Another tip he offered is to keep the raw material and the solvent used to extract the oil at a very low temperature. Cold temperatures reduce the chlorophyll, plant waxes, lipids and other nonvolatile compounds, he said.

“This produces a much cleaner product to be refined,” he said, “and reduces the amount of labor and time needed during refinement.”

Equipment is Crucial

The quality of the lab equipment is “pretty paramount,” Upton said.

The process requires exact pressures and temperatures, and skimping on glass or other equipment won’t save you money in the long run. Even if it only takes two days to replace a piece, that’s two days of lost production.

“It’s worth it to spend the extra money for something that’s going to last you a little while and you won’t have to worry about it,” Upton said.

Burke highlighted the importance of knowing your equipment is well maintained and clean. Because fractional distillation requires separating cannabinoids at the molecular level, if you have the smallest air gap you’re not going to get correct pressures.

He also agrees that quality equipment matters.

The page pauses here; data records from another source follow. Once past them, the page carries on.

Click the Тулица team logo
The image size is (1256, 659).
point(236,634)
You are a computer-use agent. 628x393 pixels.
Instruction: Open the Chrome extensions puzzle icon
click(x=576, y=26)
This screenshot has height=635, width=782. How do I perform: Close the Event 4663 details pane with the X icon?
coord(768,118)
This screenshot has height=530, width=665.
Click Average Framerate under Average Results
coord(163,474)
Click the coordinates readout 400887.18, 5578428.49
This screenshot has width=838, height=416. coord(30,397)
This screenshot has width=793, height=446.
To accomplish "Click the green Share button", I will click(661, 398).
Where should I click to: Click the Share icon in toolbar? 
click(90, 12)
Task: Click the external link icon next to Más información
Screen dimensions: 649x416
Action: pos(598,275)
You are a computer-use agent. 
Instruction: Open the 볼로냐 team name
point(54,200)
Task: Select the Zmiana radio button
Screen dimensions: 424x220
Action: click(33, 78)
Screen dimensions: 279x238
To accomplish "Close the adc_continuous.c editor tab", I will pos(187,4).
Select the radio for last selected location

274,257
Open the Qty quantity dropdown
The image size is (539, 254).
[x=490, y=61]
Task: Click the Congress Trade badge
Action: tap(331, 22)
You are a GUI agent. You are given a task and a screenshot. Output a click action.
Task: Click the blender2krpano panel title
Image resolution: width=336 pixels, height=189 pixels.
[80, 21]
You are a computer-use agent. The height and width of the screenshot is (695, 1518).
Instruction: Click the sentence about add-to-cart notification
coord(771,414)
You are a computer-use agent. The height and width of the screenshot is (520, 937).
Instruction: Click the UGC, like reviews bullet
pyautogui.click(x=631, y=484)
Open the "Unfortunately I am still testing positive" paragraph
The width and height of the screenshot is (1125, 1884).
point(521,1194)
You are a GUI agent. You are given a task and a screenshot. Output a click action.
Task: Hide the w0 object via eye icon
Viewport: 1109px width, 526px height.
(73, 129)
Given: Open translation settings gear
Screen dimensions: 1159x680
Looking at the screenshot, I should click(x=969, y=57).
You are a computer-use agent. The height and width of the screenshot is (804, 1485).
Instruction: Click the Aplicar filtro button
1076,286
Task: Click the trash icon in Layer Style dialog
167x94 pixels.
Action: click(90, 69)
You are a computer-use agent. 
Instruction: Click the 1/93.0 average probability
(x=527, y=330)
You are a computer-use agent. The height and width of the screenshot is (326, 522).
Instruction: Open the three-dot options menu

He learned not to cut corners on equipment when his lab’s cold trap imploded.

Staffing Advice

Upton avoids micromanaging his lab partners as much as possible because he hates to be micromanaged himself.

Instead, Upton said, he tries “to hire people who are just as passionate about it as I am.”

Burke looks for staff members with an attention to detail.

“It takes a certain type of mind to be in the lab,” he said. “You have to be self-motivated and self-organized.”

As a mentor, Burke provides the SOPs to the lab workers and tries to instill confidence by getting them to understand the science behind what they’re doing.

“Science is all about observation and understanding what’s going on,” he said.